Filtering and Boosting
Filtering#
In filtering, the expression must return boolean value for each item. If the returned value is true
, the item passed the filter; if the value is false
, the item does not pass and will be discarded. The value is computed from set property values of the individual items.
Consider the following table of items in sample movie-recommendation domain:
Name string | Year int | Director string | Genres set | Parental-Advisory boolean |
---|---|---|---|---|
Pulp Fiction | 1994 | Quentin Tarantino | {"Crime Fiction","Drama", "Thriller" } | true |
King Kong | 2005 | Peter Jackson | {"Action", "Drama", "Adventure" } | false |
Fight Club | 1999 | David Fincher | {"Drama", "Existentialism"} | true |
The Lord of the Rings: The Return of the King | 2003 | Peter Jackson | { "Adventure", "Fantasy", "Action" } | false |
The Dark Knight | 2008 | Christopher Nolan | {"Superhero","Drama" ,"Action", "Adventure", "Thriller", "Crime Fiction"} | false |
Silence of the Lambs | 1991 | Jonathan Demme | {"Crime Fiction", "Drama", "Thriller", "Horror" } | true |
Dead Alive | 1992 | Peter Jackson | {"Horror", "Comedy"} | true |
… and 10000 other movies |
Example 1#
By default, when items are to be recommended to a given user, the recommender selects any items which seem relevant to the user. However, it may be your policy not to recommend items with Parental-Advisory flag set on. Hence you may use the following simple ReQL filtering expression:
not 'Parental-Advisory'
Then the recommender may only choose from the following movies:
Name string | Year int | Director string | Genres set | Parental-Advisory boolean |
---|---|---|---|---|
King Kong | 2005 | Peter Jackson | {"Action", "Drama", "Adventure" } | false |
The Lord of the Rings: The Return of the King | 2003 | Peter Jackson | { "Adventure", "Fantasy", "Action" } | false |
The Dark Knight | 2008 | Christopher Nolan | {"Superhero","Drama" ,"Action", "Adventure", "Thriller", "Crime Fiction"} | false |
… and 5926 other movies |
Example 2#
If you want to allow only items without Parental-Advisory
which were directed by Peter Jackson (for example because a user selected such a filter at your site) you can do it by:
(not 'Parental-Advisory') and ('Director' == "Peter Jackson")

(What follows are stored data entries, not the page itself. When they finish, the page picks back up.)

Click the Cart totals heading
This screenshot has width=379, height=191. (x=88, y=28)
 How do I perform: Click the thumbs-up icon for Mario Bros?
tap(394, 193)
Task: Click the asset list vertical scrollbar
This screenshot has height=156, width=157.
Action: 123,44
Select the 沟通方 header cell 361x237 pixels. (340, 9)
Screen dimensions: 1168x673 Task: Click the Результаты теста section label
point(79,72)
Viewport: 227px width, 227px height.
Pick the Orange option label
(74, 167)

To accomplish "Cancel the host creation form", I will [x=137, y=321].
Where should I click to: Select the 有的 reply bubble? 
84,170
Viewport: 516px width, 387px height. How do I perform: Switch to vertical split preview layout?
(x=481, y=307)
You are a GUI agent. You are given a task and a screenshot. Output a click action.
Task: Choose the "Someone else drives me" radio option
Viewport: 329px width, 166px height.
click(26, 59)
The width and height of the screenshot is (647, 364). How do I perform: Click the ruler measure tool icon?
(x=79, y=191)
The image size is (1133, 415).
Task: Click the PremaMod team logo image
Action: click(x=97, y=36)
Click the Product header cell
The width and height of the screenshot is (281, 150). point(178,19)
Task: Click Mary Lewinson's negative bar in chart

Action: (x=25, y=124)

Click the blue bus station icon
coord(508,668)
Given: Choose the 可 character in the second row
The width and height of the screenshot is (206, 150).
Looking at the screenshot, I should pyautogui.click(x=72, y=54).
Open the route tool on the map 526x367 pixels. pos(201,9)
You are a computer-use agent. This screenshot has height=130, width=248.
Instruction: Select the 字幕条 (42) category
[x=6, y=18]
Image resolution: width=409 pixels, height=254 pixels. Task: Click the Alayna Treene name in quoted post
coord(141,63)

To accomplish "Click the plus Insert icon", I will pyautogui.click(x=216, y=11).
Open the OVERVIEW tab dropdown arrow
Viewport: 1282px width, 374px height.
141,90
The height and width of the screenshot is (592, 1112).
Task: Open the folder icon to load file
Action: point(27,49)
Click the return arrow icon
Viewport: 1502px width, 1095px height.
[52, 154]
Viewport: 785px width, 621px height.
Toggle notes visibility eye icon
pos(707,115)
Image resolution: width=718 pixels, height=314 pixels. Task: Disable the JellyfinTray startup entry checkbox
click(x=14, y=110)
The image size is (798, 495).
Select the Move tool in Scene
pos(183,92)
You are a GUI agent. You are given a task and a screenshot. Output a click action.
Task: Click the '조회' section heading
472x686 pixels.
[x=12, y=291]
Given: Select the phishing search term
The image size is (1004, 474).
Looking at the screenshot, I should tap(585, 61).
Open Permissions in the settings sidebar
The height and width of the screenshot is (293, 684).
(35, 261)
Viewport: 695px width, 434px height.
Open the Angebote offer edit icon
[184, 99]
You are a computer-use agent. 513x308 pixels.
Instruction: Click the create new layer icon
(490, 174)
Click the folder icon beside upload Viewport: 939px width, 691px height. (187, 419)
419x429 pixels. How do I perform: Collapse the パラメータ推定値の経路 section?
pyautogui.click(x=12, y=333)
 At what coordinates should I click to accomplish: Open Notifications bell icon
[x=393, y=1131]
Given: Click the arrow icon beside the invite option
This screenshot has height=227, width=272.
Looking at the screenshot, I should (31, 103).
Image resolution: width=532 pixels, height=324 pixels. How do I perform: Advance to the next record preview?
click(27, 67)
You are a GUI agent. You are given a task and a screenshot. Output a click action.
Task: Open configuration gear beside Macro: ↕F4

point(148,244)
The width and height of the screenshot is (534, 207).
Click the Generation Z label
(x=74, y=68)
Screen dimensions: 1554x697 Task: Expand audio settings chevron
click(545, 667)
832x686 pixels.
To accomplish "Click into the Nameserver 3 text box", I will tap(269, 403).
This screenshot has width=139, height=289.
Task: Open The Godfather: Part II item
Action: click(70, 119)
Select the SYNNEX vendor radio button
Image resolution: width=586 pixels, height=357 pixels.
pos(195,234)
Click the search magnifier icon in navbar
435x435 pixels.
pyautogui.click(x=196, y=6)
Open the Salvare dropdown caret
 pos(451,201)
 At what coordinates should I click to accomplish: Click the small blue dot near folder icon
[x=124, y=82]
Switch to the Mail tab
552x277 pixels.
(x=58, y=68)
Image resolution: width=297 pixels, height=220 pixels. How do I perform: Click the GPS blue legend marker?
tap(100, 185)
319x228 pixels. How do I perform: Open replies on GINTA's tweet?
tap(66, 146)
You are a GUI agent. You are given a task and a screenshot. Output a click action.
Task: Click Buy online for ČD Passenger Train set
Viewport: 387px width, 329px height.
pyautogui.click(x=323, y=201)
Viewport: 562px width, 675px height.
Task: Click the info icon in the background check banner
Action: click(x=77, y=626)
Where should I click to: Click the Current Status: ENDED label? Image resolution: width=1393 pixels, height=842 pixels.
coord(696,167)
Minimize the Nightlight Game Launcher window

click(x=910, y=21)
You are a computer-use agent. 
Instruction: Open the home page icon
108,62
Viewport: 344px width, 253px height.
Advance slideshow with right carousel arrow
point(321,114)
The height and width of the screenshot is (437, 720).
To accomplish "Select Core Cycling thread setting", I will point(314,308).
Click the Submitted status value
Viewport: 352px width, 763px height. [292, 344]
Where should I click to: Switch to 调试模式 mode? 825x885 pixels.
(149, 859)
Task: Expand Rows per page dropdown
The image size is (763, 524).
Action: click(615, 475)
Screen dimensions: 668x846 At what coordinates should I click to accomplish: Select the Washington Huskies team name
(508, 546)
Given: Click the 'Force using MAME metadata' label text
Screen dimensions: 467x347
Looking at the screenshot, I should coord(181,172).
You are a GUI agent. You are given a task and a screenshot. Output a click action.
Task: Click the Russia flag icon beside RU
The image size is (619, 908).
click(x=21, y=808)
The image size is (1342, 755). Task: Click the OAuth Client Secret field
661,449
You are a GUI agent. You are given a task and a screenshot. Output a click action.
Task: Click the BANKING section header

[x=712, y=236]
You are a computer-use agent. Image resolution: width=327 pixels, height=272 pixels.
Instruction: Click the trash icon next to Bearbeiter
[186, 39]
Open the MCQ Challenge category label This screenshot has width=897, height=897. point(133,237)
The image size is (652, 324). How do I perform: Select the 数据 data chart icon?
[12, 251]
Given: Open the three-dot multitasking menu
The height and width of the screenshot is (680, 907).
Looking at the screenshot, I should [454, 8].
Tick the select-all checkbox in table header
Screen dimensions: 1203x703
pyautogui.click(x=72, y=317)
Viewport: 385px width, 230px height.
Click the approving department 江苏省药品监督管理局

You can access value of a property by putting name of the property into the single quotes. Strings are enclosed in double quotes.
Only following items can be recommended:
Name string | Year int | Director string | Genres set | Parental-Advisory boolean |
---|---|---|---|---|
King Kong | 2005 | Peter Jackson | {"Action", "Drama", "Adventure" } | false |
The Lord of the Rings: The Return of the King | 2003 | Peter Jackson | { "Adventure", "Fantasy", "Action" } | false |
Example 3#
As another example, consider that user entered the Thriller section of your system’s catalog. Then you sure wish to recommend thrillers, ignoring the fact that usually, the user likes comedies.
As the Genres is a set
property, you can use the in
operator for checking whether Thriller is listed in the item’s genres:
"Thriller" in 'Genres'
Only the following items pass the filter:
Name string | Year int | Director string | Genres set | Parental-Advisory boolean | |
---|---|---|---|---|---|
Pulp Fiction | 1994 | Quentin Tarantino | {"Crime Fiction","Drama", "Thriller" } | true | |
The Dark Knight | 2008 | Christopher Nolan | {"Superhero","Drama" ,"Action", "Adventure", "Thriller", "Crime Fiction"} | false | |
Silence of the Lambs | 1991 | Jonathan Demme | {"Crime Fiction", "Drama", "Thriller", "Horror" } | true | |
… and 3141 other movies |
Handling deleted items#
Filtering offers you an elegant way of handling deleted/obsolete items in the catalog. In many situations, it may happen that some items become unavailable and hence should not be recommended anymore. Considering interaction data, however, such items may still be important for the recommender. For example, the recommender may find out that users who liked a no more available item, x
, will probably like another item, y
, which is still available. Therefore, it is undesirable to simply delete x
, deleting also all the related interactions in cascade.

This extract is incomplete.